During the nine months when the campaign was active, Iluvien’s revenues rose 18% to $40.1 million.



The campaign was targeted to patients, potential patients and retinal healthcare providers, with the consumer aspect zeroing in on “people with diabetes that are experiencing problems with their sight. or have been diagnosed and are currently being treated for diabetic macular edema,’ Bill Garner, Alimera’s executive director of marketing, tells Marketing Daily.

“We then focused our efforts on markets where we had an established base of [healthcare provider] product users who were willing and able to treat these patients,” Garner adds.

Three :60 commercials focused on Iluvien’s ability to provide “up to 36 months of continuous treatment with one injection.”

Each spot began with the question, “Facing diabetic macular endema?” Then, as scenes played illustrating each point, they told viewers in turn that they could, for example, “see less trips to the doctor and see more travel adventures,” or see less injections and see more enjoyable moments.”

In addition to advanced TV, Hoffman says the campaign used social media, digital display and interstitials in apps like blood-glucose trackers and ones containing diabetic recipes -- all designed “to get the message in front of people in a different way than other pharma companies.”

Behavioral targeting was directed at such categories as diabetics and heavy purchasers of sugar-free products and insulin, Hoffman says, with custom segments identified by layering on prescription information through Crossix and Swoop data sources.

“While Alimera had comprehensive research and patient cast studies proving Iluvien’s durability for treatment, the company felt that many patients were unaware of the treatment option, and that it was not even discussed by their healthcare providers,” Hoffman recalls.

The full campaign generated more than 60 million impressions, Marbury now reports, with a 270% increase in new users (defined by Hoffman as the number of potential patients who visited Iluvien’s website), and over 4,000 website conversions (users who “showed engagement” on the website such as downloading questions to ask doctors, finding an Iluvien doctor via an onsite button, watching a video, or downloading resources).

“Awareness was our main metric,” Garner says. “Since the campaign was targeted, we could also look at sales activity as an indicator of success.
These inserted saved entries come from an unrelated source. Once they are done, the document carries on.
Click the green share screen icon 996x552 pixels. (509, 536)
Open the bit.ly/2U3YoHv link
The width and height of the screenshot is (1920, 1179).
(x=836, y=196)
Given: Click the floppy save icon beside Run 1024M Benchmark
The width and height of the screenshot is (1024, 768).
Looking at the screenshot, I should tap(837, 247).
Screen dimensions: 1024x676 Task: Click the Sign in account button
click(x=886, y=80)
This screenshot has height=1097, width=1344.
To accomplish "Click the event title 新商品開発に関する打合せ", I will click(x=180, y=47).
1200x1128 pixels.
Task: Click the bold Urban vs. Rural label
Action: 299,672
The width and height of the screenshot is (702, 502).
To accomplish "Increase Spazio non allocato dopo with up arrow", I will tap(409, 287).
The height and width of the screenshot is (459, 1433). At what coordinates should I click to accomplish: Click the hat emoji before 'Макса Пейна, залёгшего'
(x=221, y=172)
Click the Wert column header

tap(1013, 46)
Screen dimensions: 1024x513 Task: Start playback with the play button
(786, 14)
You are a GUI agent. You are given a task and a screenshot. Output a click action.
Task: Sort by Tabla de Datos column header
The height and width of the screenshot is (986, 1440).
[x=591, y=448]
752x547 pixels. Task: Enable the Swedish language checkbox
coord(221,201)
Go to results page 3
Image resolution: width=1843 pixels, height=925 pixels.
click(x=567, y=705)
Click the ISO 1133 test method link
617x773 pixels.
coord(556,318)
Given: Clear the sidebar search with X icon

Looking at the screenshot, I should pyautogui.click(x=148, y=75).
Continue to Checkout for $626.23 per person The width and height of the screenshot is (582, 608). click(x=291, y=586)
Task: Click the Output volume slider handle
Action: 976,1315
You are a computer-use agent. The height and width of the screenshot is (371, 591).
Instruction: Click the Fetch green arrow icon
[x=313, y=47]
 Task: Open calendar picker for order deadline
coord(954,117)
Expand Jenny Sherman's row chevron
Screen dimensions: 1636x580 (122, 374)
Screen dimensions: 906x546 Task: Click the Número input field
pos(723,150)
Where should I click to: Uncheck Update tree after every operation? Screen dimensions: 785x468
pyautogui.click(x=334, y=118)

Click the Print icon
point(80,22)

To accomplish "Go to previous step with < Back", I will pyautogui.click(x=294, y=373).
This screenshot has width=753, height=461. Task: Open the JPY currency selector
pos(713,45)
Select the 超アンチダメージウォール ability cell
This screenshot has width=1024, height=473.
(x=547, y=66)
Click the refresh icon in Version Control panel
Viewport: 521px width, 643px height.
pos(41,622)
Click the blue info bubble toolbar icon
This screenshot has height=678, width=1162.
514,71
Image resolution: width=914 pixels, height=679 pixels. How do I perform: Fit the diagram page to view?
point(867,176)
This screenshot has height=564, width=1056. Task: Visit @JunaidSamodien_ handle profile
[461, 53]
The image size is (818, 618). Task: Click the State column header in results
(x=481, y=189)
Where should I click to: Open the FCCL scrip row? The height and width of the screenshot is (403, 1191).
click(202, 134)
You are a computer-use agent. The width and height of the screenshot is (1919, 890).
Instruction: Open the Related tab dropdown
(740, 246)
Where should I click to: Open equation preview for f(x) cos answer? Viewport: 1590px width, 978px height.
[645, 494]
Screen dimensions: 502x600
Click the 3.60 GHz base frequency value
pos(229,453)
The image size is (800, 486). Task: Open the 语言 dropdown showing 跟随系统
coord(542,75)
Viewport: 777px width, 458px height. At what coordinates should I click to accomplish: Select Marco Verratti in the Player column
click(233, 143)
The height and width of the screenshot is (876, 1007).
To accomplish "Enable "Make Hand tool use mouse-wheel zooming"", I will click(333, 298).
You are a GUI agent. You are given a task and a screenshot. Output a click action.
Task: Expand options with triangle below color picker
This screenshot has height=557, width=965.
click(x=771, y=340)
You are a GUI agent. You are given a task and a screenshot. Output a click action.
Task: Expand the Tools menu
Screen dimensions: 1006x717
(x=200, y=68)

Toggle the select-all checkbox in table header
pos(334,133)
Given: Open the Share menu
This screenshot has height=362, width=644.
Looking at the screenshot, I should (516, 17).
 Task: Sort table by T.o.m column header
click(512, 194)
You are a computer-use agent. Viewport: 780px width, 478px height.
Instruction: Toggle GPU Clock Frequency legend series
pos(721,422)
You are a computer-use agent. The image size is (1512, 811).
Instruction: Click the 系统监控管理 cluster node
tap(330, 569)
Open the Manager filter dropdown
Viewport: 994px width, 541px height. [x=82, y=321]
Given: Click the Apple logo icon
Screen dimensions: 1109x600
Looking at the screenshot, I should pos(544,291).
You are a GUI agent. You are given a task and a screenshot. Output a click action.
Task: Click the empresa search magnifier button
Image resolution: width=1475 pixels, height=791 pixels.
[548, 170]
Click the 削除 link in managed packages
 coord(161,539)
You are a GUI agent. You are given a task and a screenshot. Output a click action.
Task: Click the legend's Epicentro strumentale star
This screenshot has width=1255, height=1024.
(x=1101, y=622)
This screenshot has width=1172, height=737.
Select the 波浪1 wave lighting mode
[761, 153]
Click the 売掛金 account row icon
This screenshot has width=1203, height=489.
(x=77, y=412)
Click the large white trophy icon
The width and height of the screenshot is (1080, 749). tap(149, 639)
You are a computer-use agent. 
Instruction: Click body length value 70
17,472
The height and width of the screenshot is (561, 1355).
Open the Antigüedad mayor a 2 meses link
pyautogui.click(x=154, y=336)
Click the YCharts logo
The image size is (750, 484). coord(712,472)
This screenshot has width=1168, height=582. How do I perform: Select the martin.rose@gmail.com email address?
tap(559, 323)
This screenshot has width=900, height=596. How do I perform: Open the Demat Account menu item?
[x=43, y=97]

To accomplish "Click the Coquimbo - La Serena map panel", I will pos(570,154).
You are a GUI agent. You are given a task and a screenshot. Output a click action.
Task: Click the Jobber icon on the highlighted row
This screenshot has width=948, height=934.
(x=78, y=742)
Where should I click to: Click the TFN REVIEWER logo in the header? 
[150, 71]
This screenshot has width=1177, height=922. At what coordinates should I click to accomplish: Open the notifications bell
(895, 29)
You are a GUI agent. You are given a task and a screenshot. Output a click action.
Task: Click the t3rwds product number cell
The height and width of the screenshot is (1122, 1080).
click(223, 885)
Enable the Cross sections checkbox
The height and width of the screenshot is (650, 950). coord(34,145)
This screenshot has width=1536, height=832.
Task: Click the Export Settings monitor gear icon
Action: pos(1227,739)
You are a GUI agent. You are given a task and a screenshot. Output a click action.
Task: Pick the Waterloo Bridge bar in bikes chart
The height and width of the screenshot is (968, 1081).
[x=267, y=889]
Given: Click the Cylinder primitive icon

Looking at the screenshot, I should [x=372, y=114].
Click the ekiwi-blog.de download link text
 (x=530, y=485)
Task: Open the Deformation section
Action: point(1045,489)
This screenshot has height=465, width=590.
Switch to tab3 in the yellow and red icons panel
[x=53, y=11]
Both of those measures showed very positive results.”

Alimera now plans “to take the success of our patient efforts for Iluvien and find ways we can make them work for Yutiq,” he says.

“Our first goal will be to look at how Yutiq has been marketed to date and make sure that we keep everything we can from what has been working,” Garner continues, “and see if it could work for Iluvien as well. We will then integrate Yutiq into all our current marketing channels and programs.”

“These two products have tremendous overlap in the providers that we are targeting,” he notes. “However, their patient populations are very different.”